Chacune de ses formes a une allure particulière : il y répond un
bruit particulier. Le tout vit avec intensité comme un mécanisme
compliqué, aussi précis que hasardeux, comme une horlogerie dont le
ressort est la pesanteur d'une masse donnée de vapeur en précipitation.
La sonnerie au sol des filets verticaux, le glou-glou des
gouttières, les minuscules coups de gong se multiplient et résonnent à
la fois en un concert sans monotonie, non sans délicatesse.
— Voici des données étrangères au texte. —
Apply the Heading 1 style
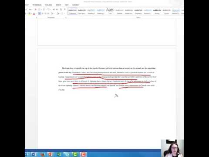209x157 pixels. coord(91,11)
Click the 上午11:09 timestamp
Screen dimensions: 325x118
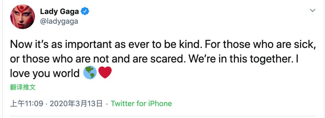(27, 104)
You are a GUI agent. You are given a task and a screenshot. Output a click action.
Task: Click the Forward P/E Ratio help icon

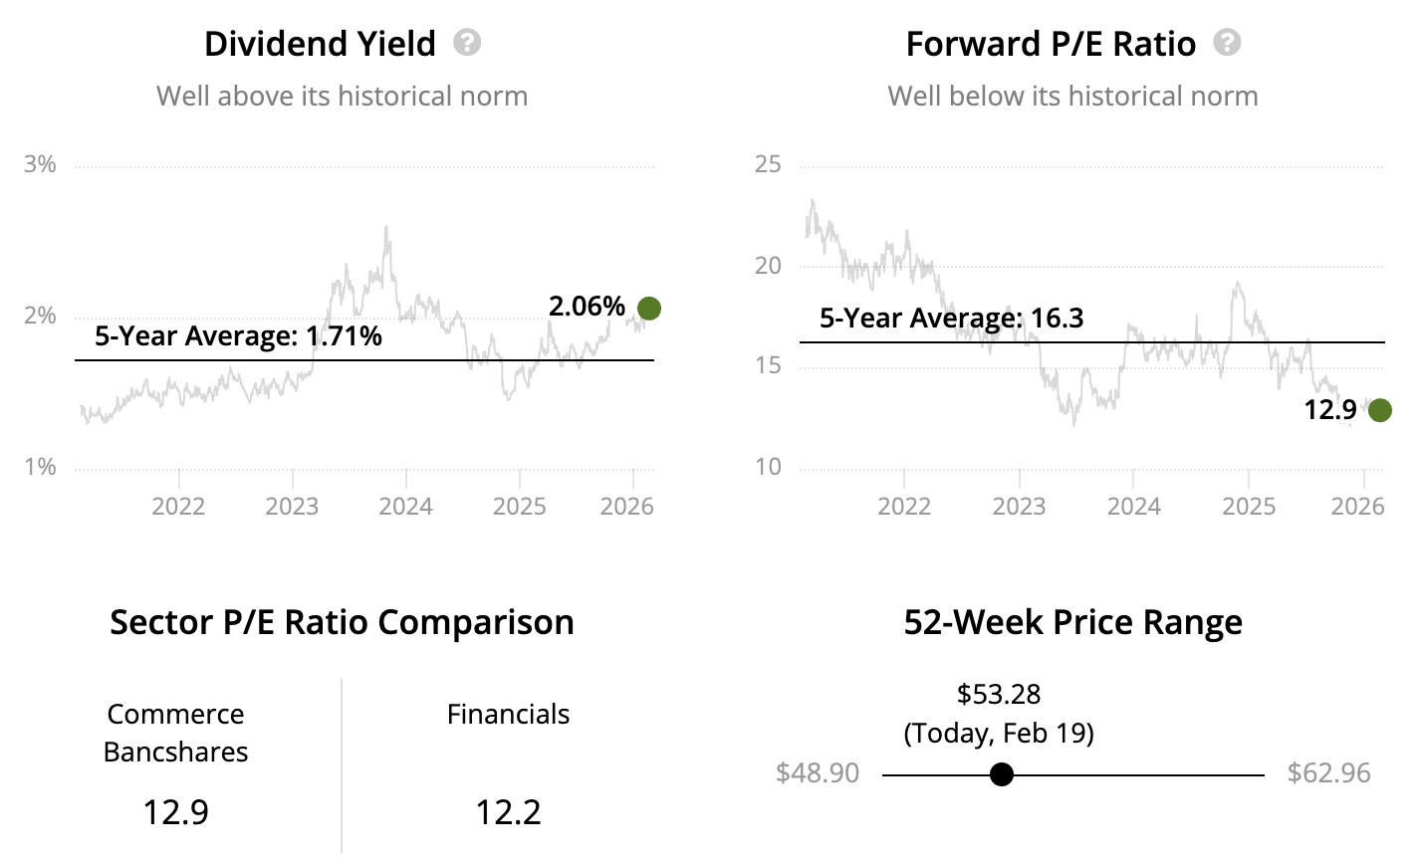click(1227, 43)
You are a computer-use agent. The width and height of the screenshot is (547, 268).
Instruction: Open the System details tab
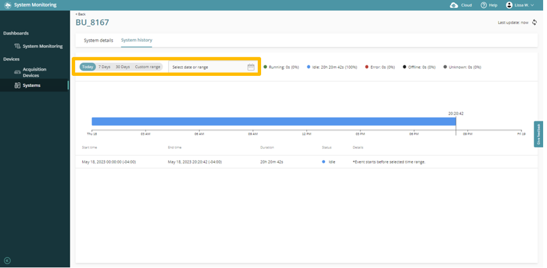coord(99,41)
Lorsque le ressort s'est détendu, certains rouages quelque temps
continuent à fonctionner, de plus en plus ralentis, puis toute la
machinerie s'arrête. Alors si le soleil reparaît tout s'efface bientôt,
le brillant appareil s'évapore : il a plu.
Giono :
Le jour s’assombrit peu à peu. La pluie commença par n’être qu’une fine mousseline tiède, puis, s’écroula en blocs de plus en plus pesants pendant une quarantaine d’heures ; sans rage ; avec une sorte de paix tranquille. Enfin, il y eut un coup de tonnerre magnifique, c’est-à-dire avec une belle déchirure rouge et tellement retentissant que les oreilles s’en trouvèrent toutes débouchées. Le ciel s’ouvrit. De chaque côté de la fente des châteaux vertigineux de nuages s’étagèrent et le ciel apparut azuré à souhait. À mesure que les châteaux de nuages s’éloignaient l’un de l’autre découvrant de plus en plus du ciel, l’azur vira au bleu de gentiane et tout un ostensoir de rayons de soleil se mit à rouer à la pointe extrême des nuées.
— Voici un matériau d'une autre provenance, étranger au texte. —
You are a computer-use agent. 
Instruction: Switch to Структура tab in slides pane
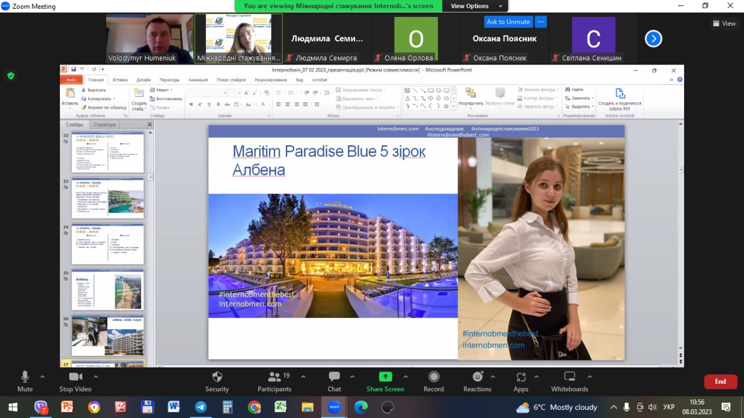[105, 124]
Et puis la pluie, ce sont des souvenirs de cinéma inoubliables : tout Blade Runner, la fin de Diamants sur canapé et d'Amadeus, un adieu sans mots dans Sur la route de Madison, plus récemmment un retour à la maison dans Parasites, et tant d'autres...
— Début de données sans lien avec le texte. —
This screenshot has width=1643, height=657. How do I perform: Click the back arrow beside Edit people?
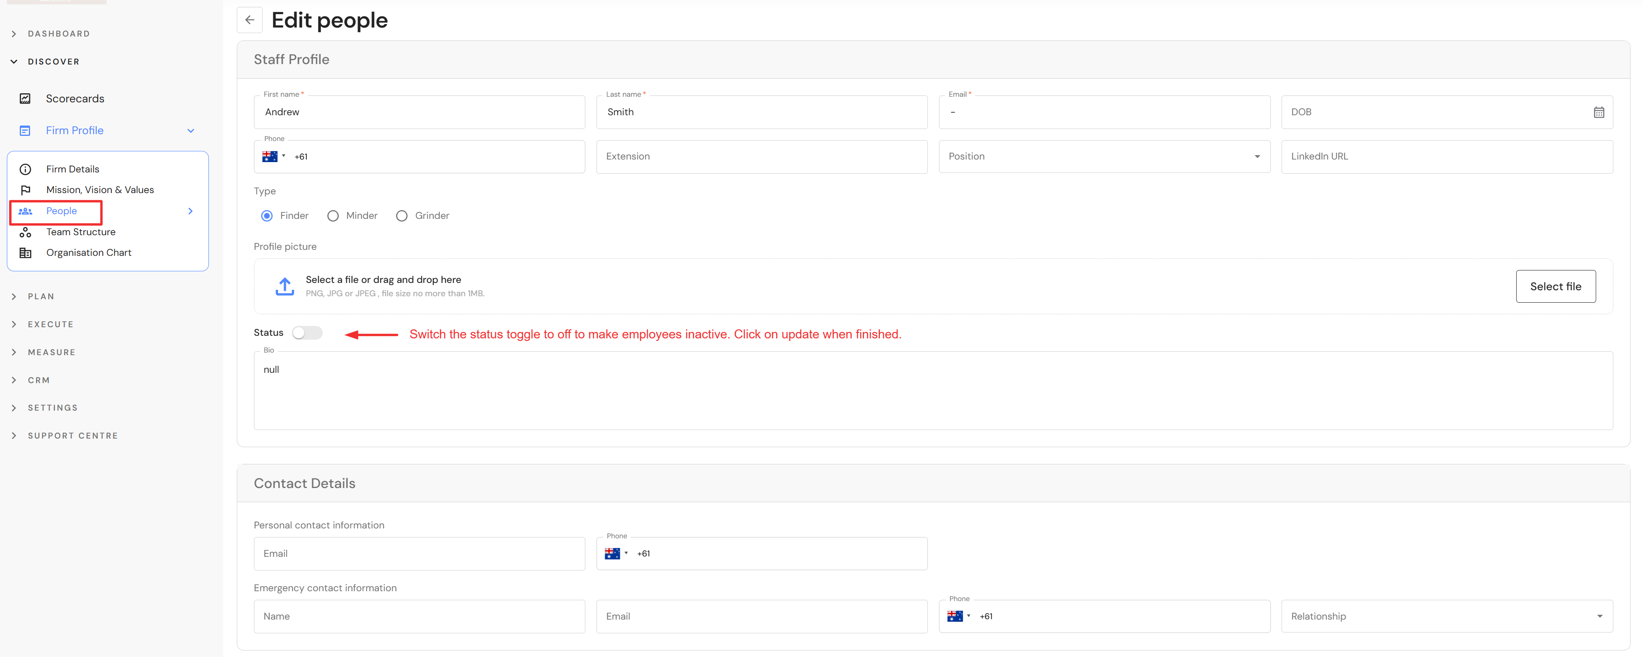point(249,20)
Bien sûr, je ne pouvais pas ne pas terminer par une petite potion magique bien connue, qui permet de résister encore et toujours à l'apathie. Gene comme un génie sorti de la lampe, and I'm happy again... La joie, les jeux enfantins, la dérision légère à l'égard de l'ordre établi, l'aisance du corps, ce timbre... 4' de pur plaisir.
Et bonnes saucées !
2 commentaires:
Joli article , merci !
Donne envie de se replonger dans toutes les belles évocations de la pluie en chanson ou en poésie...
Oui, n'hésite pas à partager quelques idées de titres en commentaire !!